WHO IS JACKY SEEVER?
As the business owner and former philanthropist awaits trial, the Post takes a closer look at the man suspected of serial homicide.
Seever married his wife Gloria when she was just twenty in 1978, a year after meeting her at her father’s diner where he worked as a dishwasher.
Three months after their marriage, Seever took over the running of the diner, which was to become the first of six successful family restaurants.
The popular chain made Jacky Seever a well-known figure in Denver; customers recall him regularly visiting the establishments, particularly around the holiday season. It is believed that these are being sold off to pay for the businessman’s defence led by Frank Costello.
Seever’s flair for business was undeniable and after a few years of married life, he was able to buy a large house on a quarter-acre plot on Sycamore Street; the house that would later become the site of a major murder investigation.
The house has since been sold to a foundation who work to improve the quality of life in Denver. The foundation has immediate plans to demolish the house to make space for a community garden.
Gloria, now forty-nine, and Seever have never had children despite the restaurant owner’s apparent fondness for them.
Seever has done a number of public appearances at the local children’s hospital, dressing as a clown to entertain young, terminally ill patients.
Police revealed in January that they found pornographic content of an extremely disturbing nature on Seever’s home computer but nothing that indicates paedophilic tendencies.
Many of his employees have reported that their boss liked a drink, often staying late at one of his restaurant bars before heading home.
He was also known for his love of entertaining. Neighbours all referred to the regular parties and dinners he had. Friends and employees were forever invited over for barbecues or to watch sport.
Known for his eccentricities, Seever was frequently seen about town in his expensively tailored three-piece suits, complete with a traditional silver pocket-watch.
Publication Date: 9th February from Mantle
Source: Review Copy
A crime like this isn’t only about the killer. There are others to consider . . .
Seven years ago, Detective Paul Hoskins and his larger-than-life partner solved one of the biggest serial killer cases of the decade.

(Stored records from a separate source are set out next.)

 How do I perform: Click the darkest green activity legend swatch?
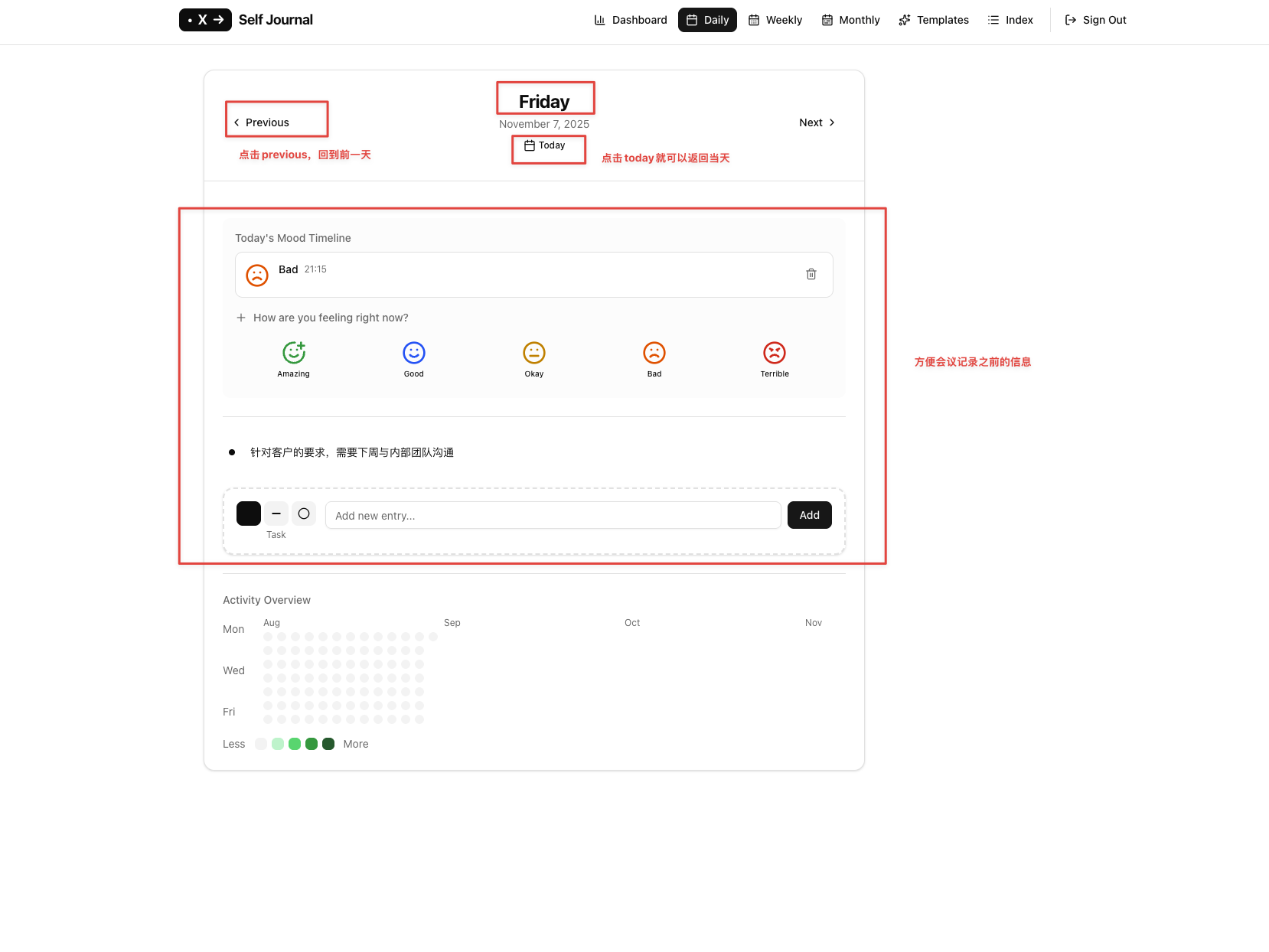coord(328,744)

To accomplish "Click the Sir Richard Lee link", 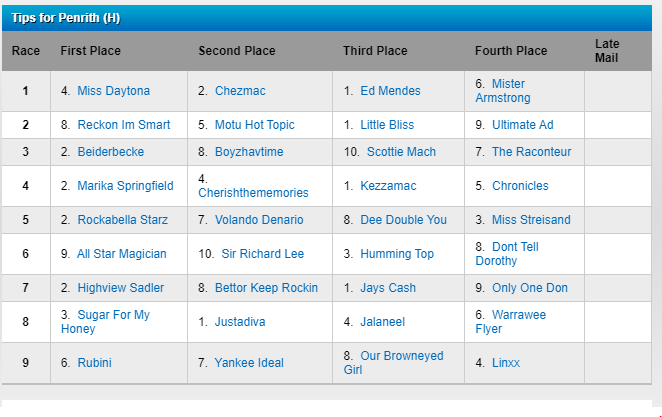I will coord(262,254).
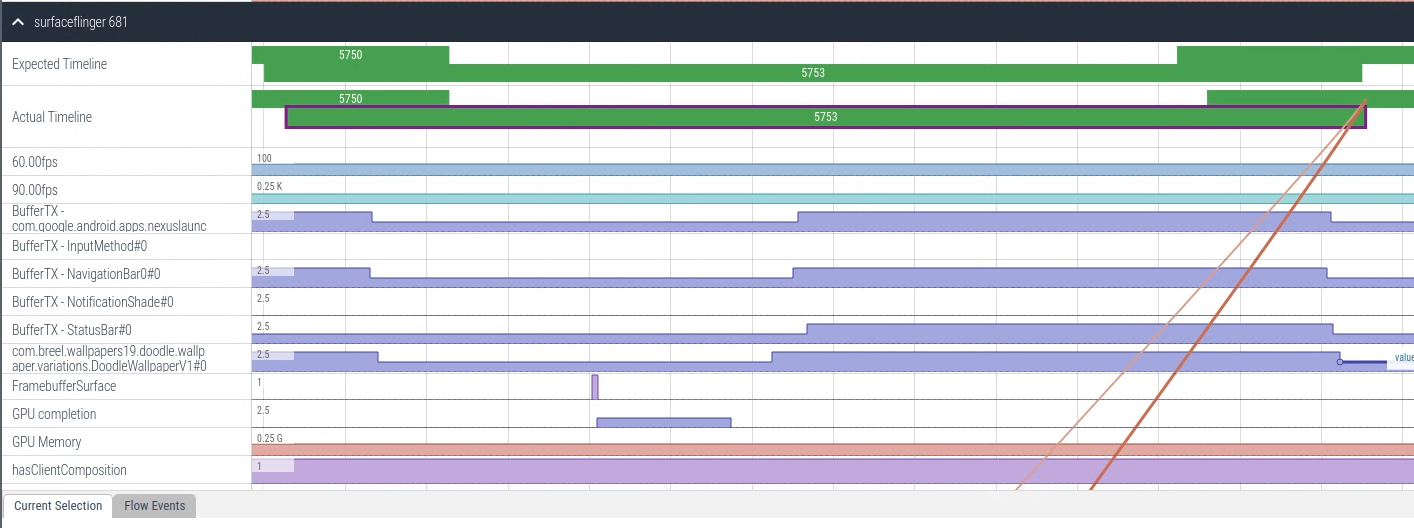Click the BufferTX - InputMethod#0 track label
This screenshot has height=528, width=1414.
80,246
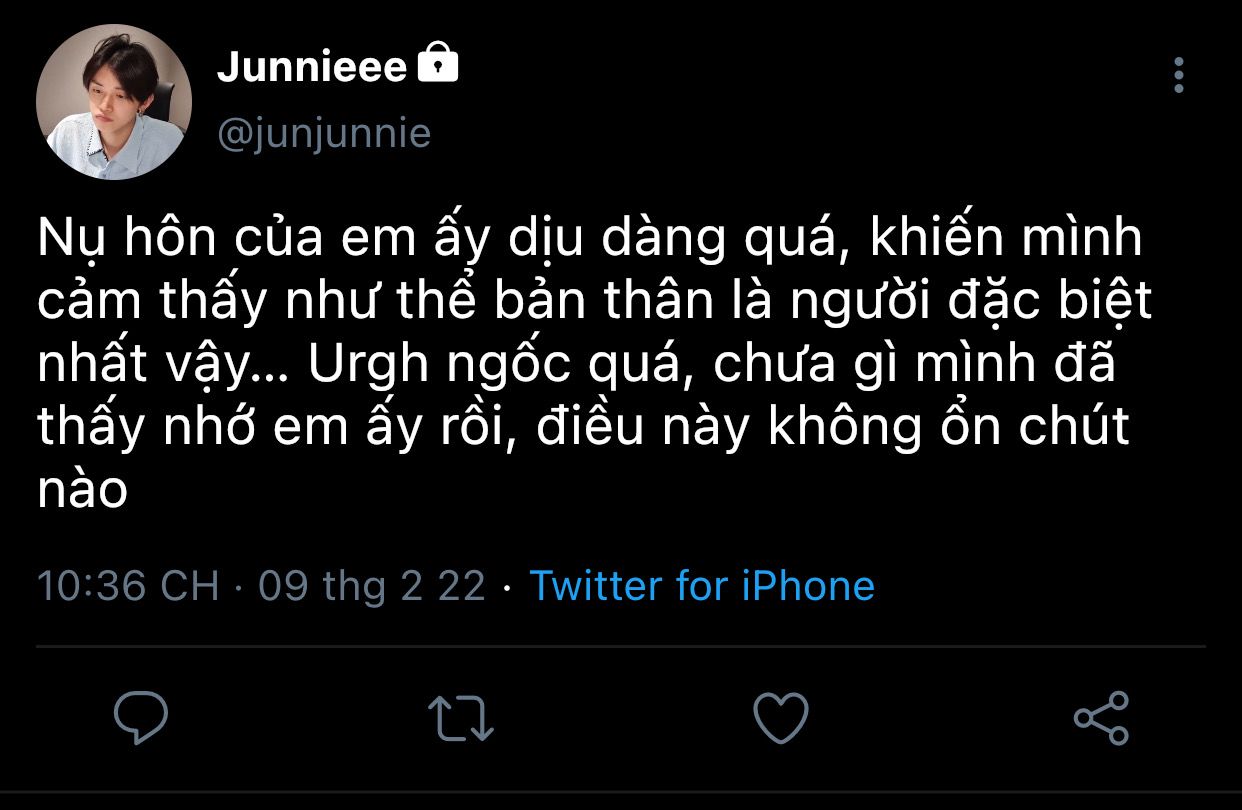The image size is (1242, 810).
Task: Click the padlock icon beside Junnieee
Action: [437, 64]
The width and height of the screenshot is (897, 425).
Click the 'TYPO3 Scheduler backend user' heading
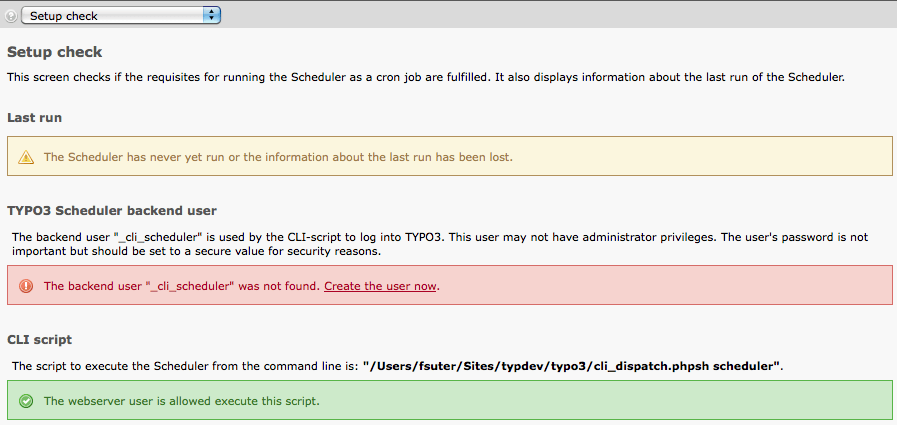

They dug up 33 bodies in a crawlspace belonging to the beloved Jacky Seever, a pillar of the community and a successful businessman. Sammie Peterson was the lead reporter on the case. Her byline was on the front page of the newspaper every day. Seever’s wife, Gloria, claimed to be as surprised as everyone else.
But when you get that close to a killer, can you really just move on?
Today, Hoskins has been banished to the basement of the police station, Sammie is selling make-up at the shopping mall, and Gloria is trying to navigate a world where she can’t escape condemnation.
Then a series of copycat killings take place, with the victims all connected to Seever. While Gloria is determined not to be forced into the spotlight again, Hoskins and Sammie see a chance to get their lives back. But it could mean forfeiting their humanity in the process . . .
It isn’t over. It’ll never be over.
What You Don’t Know is a gorgeously atmospheric character driven tale about what happens to a small eclectic bunch of people in the aftermath of the capture of a serial killer…and what happens when they get sucked back in.
I loved it, a serial killer chiller with a real difference – we come into it knowing who and what, then follow along with one of the detectives responsible for the capture of Jacky Seever, the reporter who was his lover and the wife who claims to have known nothing. The fallout on all of them is emotionally resonant and when more murders occur all of them will have to deal with their past demons.
This is both mystery and character study – who is following in the footsteps of a monster v what has happened to those caught up in the trauma – the story is engaging and often very creepy and includes some beautiful twists and turns not necessarily connected to the killings. I was fascinated by Gloria, married to a killer for so many years and some light relief (and also some disturbing scenes) were brought with Hoskins relationship with his police partner. JoAnn Chaney writes beautifully, an off kilter vibe with a touch of noir, I was hooked all the way.
Clever, very clever – and highly recommended from me.